Operational Initiatives
While technology plays a critical role in effective approaches to shareholder authentication, operational initiatives can be equally important. Operational initiatives include (1) assessments of relevant risks to transactional integrity, and (2) development of appropriate policies and procedures to mitigate those risks.
In conducting risk assessments, fund groups tend to consider the following:
- Overall threat environment (e.g., the growing threat from external actors, the evolution in the provision of services to shareholders, and the emergence and/or discovery of new vulnerabilities);
- Risks associated with authentication systems generally (e.g., the ongoing effectiveness of existing authentication systems, and the consideration of new technologies and techniques);
- Risks associated with particular transactions or groups of transactions (e.g., whether certain transactions may facilitate fraud in the future, or may, in combination with other transactions, be viewed as potentially suspicious); and
- Potential legal consequences of transactional fraud (e.g., whether transactional fraud, or a fund group’s approach to preventing such fraud, might lead to regulatory scrutiny and/or private litigation).

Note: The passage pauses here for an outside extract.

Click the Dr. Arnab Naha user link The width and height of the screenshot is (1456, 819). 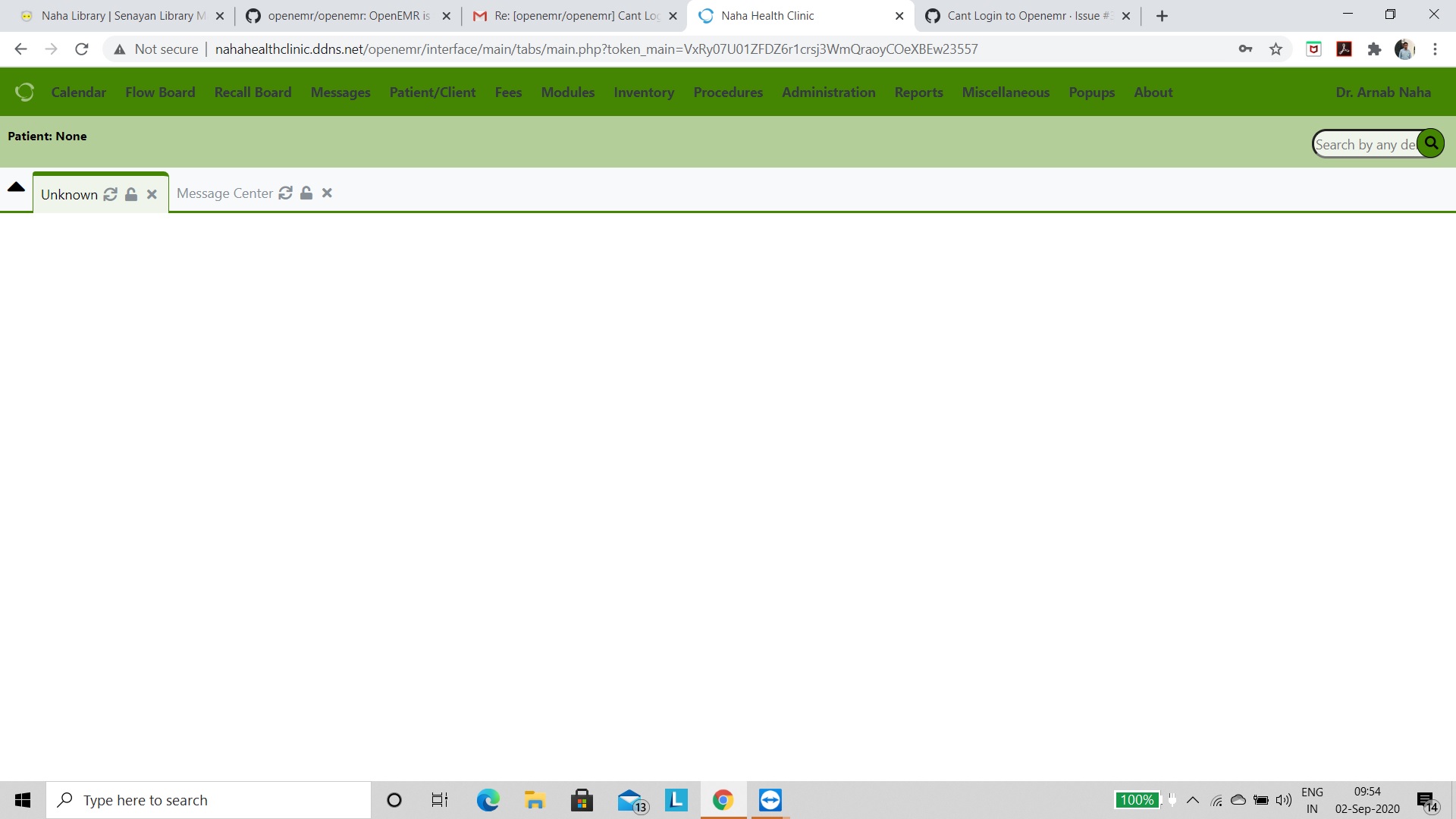[x=1383, y=92]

The potential for damage from fraudulent transactions is already limited, to some extent, by the “closed” nature of most fund shareholder transactions—redemptions in fund shares tend to be made to the shareholder of record at the address of record, or to pre-designated persons or bank accounts. But fund groups may utilize additional measures to further limit the potential for damage from fraudulent transactions. For example, fund groups may adopt restrictions on shareholder redemptions that are made to other persons, addresses, or bank accounts. Fund groups may also impose transaction thresholds on purchases, sales, or exchanges and/or by placing restrictions on the types of transactions that may be effected through certain channels (e.g., via fund group websites or mobile apps).
Fund groups also take steps to appropriately safeguard authentication-related information and to protect online transaction systems—and the authentication-related information on those systems (which may include usernames and passwords, as well as the responses to security questions)—from both external and internal threats. With respect to authentication-related information, merely encrypting passwords can be viewed as insufficient because encryption is designed to be a reversible operation. To address this vulnerability, fund groups tend—in a process referred to as Salting and Hashing—to add characters to passwords and then run them through an algorithm designed to be irreversible. As for protection of the online transactions systems themselves, a full discussion of relevant network security measures is beyond the scope of this study, but has been described in greater detail in ICI Mutual’s previous risk management studies on computer security, identity theft, and digital age risks.